#### Dataset excerpts

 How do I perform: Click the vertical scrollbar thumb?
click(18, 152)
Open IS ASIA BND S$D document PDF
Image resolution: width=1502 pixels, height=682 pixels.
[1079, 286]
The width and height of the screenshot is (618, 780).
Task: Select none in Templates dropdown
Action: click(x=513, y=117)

########

Rewrite the items above, swapping "vertical" for "horizontal" and keeping everything else identical.

◆ Response for this exercise ◆
 How do I perform: Click the horizontal scrollbar thumb?
click(18, 152)
Open IS ASIA BND S$D document PDF
Image resolution: width=1502 pixels, height=682 pixels.
[1079, 286]
The width and height of the screenshot is (618, 780).
Task: Select none in Templates dropdown
Action: click(x=513, y=117)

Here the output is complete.